Le nombre d’or est une proportion géométrique très utilisée dans de nombreux domaines. Il équivaut à environ 1,618033… Les chirurgiens plastiques utilisent alors un outil spécifique pour vérifier cette proportion du visage. Ils se munissent d’un combat ayant la spécificité d’avoir un côté avec un écartement 1,618 fois plus grand que le petit côté. Ensuite, ils vérifient que les rapports suivants équivalent au nombre d’or :

 

– La largeur du nez / la distance entre les narines

– La distance entre les lèvres et l’espace entre les sourcils / la longueur du nez

– La longueur de la bouche / la largeur du nez

 

Cette proportionnalité a un rôle primordial en chirurgie et définit l’emplacement idéal de ce que l’on appelle les points remarquables d’un visage. Elle permet de définir concrètement une harmonie qui semble, de prime abord, subjective. Par ailleurs, comme ces proportions sont propres à chaque individu, la rhinoplastie idéale n’implique pas forcément la création d’un nez universel. Elle vise uniquement à moduler les formes et les volumes sur un visage tout en façonnant un nez personnel à chacun.

 

Lorsqu’un nez ne respecte pas les proportions du nombre d’or

Même si, de manière générale, la nature est bien faite, il arrive fréquemment que le visage ne respecte pas ces règles relatives au nombre d’or. Les disgrâces du nez sont très variées mais sont regroupées en quatre grandes catégories. Le manque de proportion peut concerner quatre angles différents :

 

– L’angle nasofrontal, c’est-à-dire celui formé par le croisement de l’arête du nez et du front. Lorsque cet angle est inférieur à 115° pour les femmes et 130° pour les hommes, il donne naissance à un nez trop court. S’il est supérieur à 130° chez les femmes et 150° chez les hommes, il donne un nez trop long.

– L’angle nasofacial, formé par la ligne du menton et celle de l’arête du nez. Il doit être compris entre 30° et 40°, pour les hommes comme pour les femmes.

– L’angle nasolabial, dessiné par la ligne au-dessus des lèvres et celle au-dessous du nez. Idéalement, il doit être plutôt fermé pour les hommes, entre 90° et 100°, et plus ouvert pour les femmes, entre 110° et 120°.

– L’angle cervico-mentonnier, formé par l’axe partant du front au menton et celui du dessous du menton. Ces deux lignes doivent normalement être perpendiculaires.

 

À cela s’ajoute également d’autres difformités nasales, au niveau du dessus du nez, pouvant former une bosse, lorsque la pointe du nez est trop charnue ou trop fine, ou lorsque le nez est trop long.
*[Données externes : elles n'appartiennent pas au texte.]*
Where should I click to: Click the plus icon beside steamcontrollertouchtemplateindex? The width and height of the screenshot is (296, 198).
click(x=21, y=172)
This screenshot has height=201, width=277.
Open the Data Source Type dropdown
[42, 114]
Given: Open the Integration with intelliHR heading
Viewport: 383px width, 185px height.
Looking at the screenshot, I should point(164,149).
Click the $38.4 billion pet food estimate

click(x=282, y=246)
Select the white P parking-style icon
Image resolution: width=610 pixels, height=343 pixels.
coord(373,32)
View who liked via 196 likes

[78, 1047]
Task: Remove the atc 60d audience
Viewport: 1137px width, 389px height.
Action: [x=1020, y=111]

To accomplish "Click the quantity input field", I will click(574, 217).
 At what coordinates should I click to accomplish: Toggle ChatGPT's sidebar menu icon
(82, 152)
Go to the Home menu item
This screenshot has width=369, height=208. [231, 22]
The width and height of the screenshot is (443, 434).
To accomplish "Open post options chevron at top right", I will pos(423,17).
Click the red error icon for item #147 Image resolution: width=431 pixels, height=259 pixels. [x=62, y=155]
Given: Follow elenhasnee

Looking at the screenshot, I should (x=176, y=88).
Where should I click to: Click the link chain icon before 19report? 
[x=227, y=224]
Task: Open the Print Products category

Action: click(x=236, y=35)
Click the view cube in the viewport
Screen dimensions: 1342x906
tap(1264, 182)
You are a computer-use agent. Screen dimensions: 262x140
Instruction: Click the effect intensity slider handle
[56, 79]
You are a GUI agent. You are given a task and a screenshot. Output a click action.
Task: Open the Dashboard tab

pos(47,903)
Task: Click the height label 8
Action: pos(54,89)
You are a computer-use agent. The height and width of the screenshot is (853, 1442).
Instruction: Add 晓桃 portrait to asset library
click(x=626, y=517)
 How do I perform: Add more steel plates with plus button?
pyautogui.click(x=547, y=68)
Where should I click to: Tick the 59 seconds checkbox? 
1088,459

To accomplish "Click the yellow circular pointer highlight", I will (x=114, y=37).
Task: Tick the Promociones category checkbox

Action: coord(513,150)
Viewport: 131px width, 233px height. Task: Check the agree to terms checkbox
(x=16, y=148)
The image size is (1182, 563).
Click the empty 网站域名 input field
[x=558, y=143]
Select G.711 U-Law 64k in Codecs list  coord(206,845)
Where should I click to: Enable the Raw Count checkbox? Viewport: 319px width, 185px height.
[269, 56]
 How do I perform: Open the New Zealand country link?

De même, avec l’âge et le vieillissement de la peau, certaines parties du nez peuvent devenir plus pendantes ou se rétracter, sous l’effet d’un cartilage contracté. Dans tous les cas, la rhinoplastie repose sur une étude approfondie et individuelle. Mais l’opération n’est jamais faite au hasard, au gré des envies artistiques du praticien. La rhinoplastie est une science mesurée qui respecte des proportions idéales définies depuis maintenant plusieurs siècles.